* **Data supplied**:
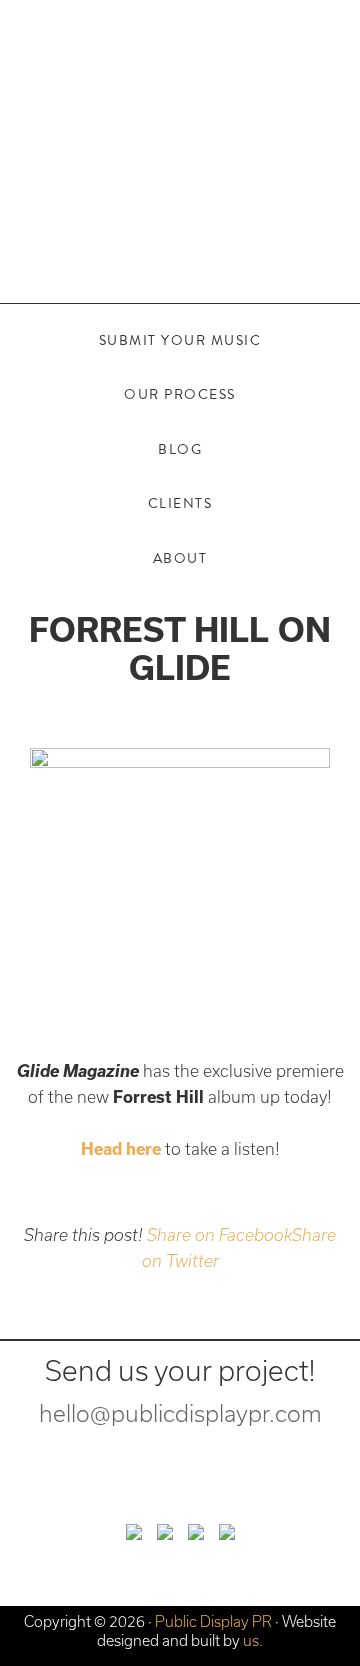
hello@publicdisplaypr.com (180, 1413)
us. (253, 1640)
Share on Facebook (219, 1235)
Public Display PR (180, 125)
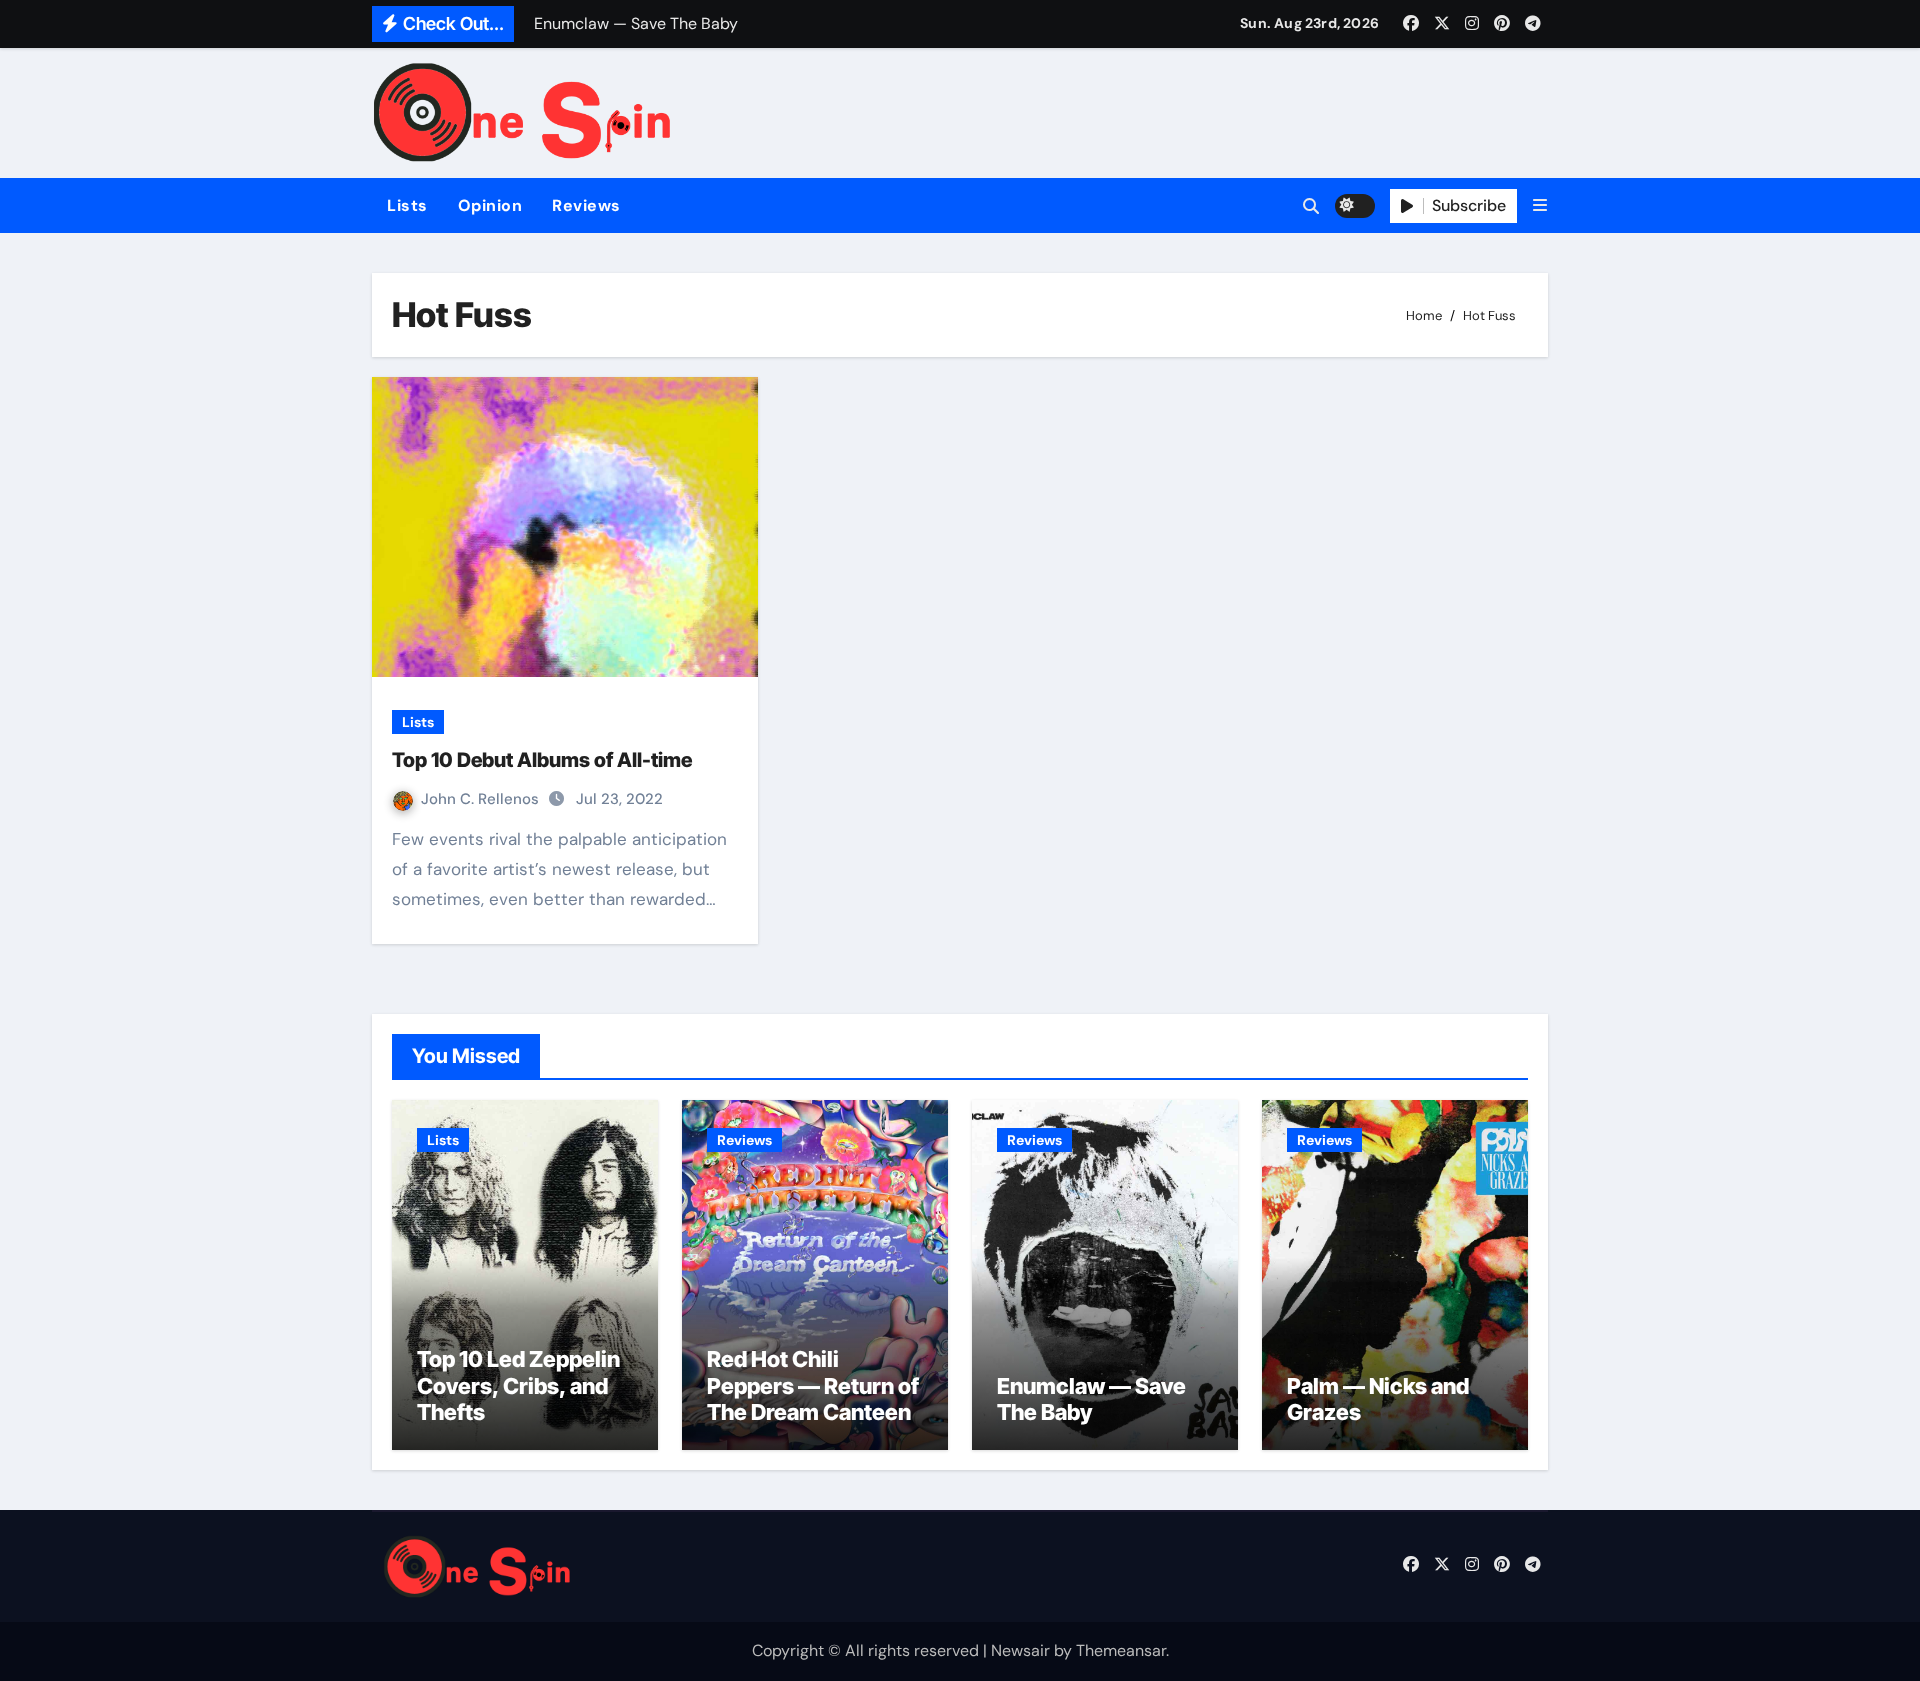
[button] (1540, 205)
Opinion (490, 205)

--

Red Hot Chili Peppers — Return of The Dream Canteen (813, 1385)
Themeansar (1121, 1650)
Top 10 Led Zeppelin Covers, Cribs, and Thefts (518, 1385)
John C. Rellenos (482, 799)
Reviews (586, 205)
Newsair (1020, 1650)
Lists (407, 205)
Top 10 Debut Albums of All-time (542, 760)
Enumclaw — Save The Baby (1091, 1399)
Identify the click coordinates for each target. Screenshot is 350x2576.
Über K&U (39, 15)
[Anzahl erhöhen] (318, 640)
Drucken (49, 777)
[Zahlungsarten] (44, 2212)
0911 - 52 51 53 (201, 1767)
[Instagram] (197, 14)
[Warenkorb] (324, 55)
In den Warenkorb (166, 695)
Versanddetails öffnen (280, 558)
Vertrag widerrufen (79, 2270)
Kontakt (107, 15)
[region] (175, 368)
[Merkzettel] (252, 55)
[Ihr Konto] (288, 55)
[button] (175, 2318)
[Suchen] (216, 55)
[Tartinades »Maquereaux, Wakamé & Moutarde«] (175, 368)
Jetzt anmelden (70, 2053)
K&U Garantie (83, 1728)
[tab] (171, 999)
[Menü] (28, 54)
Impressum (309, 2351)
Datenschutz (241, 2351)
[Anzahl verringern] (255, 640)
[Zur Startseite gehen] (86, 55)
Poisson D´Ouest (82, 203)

...

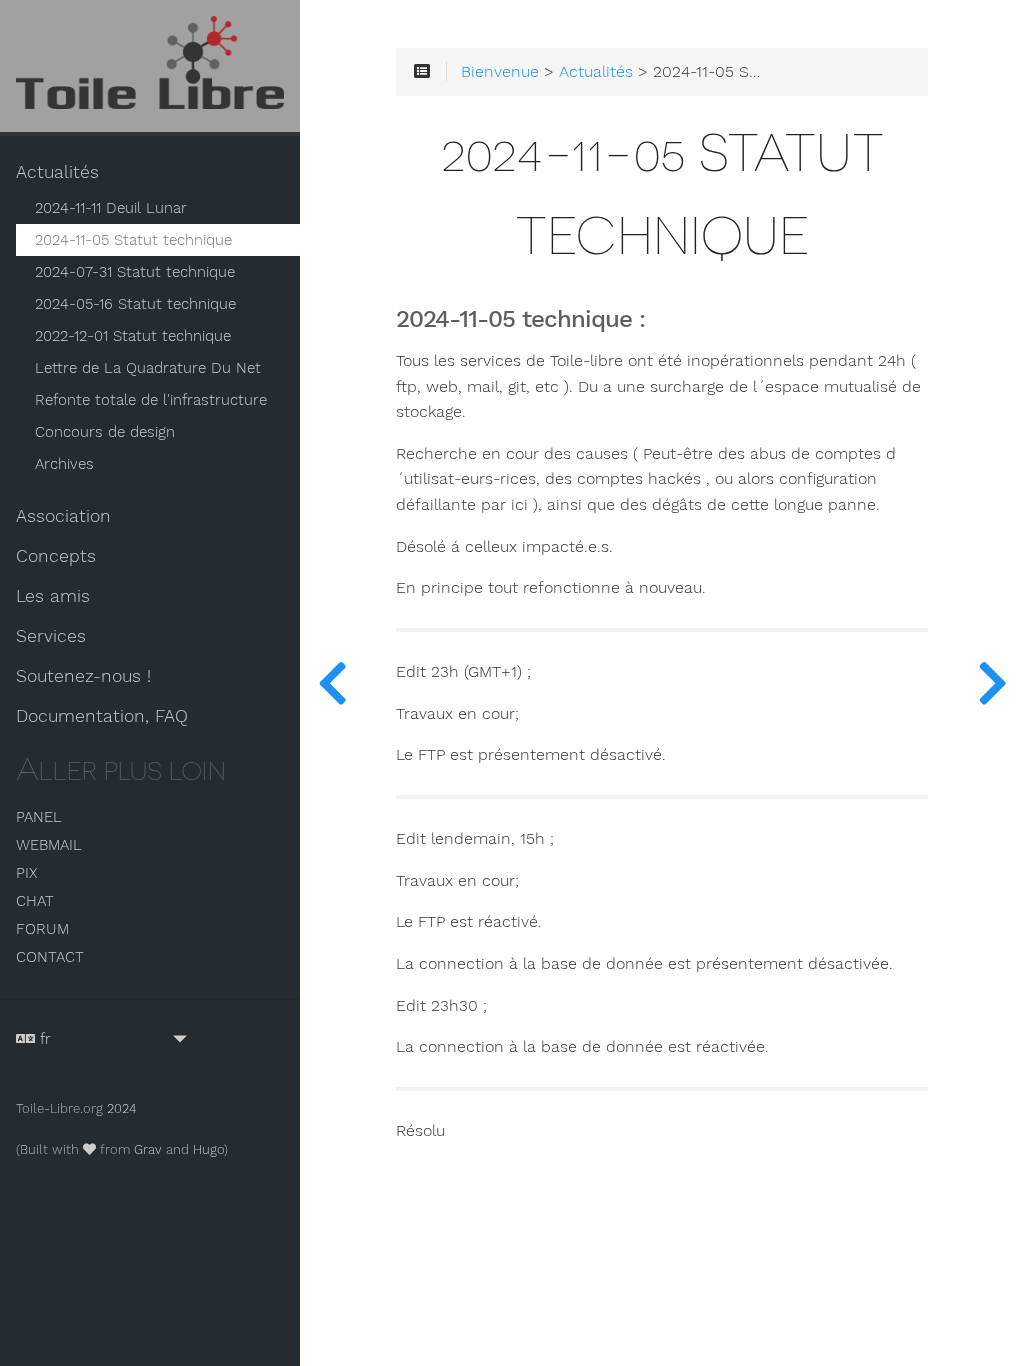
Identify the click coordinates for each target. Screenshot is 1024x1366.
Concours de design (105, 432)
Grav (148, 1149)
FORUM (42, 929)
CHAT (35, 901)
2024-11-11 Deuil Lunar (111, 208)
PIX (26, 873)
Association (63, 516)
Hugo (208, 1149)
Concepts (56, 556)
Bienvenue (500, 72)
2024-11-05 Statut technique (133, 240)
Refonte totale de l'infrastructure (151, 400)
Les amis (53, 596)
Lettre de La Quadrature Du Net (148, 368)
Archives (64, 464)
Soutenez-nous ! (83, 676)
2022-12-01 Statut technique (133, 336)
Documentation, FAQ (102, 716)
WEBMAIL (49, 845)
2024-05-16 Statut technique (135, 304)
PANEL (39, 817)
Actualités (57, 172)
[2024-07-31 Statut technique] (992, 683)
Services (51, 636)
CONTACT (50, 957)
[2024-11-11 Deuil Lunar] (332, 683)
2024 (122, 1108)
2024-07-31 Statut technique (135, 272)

* **Exercise directions**: Where the line holding "Screenshot is 1024x1366." appears in the listing above, start reproducing exactly, and end with the line holding "2024-07-31 Statut technique (135, 272)".

* **Result**:
Identify the click coordinates for each target. Screenshot is 1024x1366.
Concours de design (105, 432)
Grav (148, 1149)
FORUM (42, 929)
CHAT (35, 901)
2024-11-11 Deuil Lunar (111, 208)
PIX (26, 873)
Association (63, 516)
Hugo (208, 1149)
Concepts (56, 556)
Bienvenue (500, 72)
2024-11-05 Statut technique (133, 240)
Refonte totale de l'infrastructure (151, 400)
Les amis (53, 596)
Lettre de La Quadrature Du Net (148, 368)
Archives (64, 464)
Soutenez-nous ! (83, 676)
2022-12-01 Statut technique (133, 336)
Documentation, FAQ (102, 716)
WEBMAIL (49, 845)
2024-05-16 Statut technique (135, 304)
PANEL (39, 817)
Actualités (57, 172)
[2024-07-31 Statut technique] (992, 683)
Services (51, 636)
CONTACT (50, 957)
[2024-11-11 Deuil Lunar] (332, 683)
2024 (122, 1108)
2024-07-31 Statut technique (135, 272)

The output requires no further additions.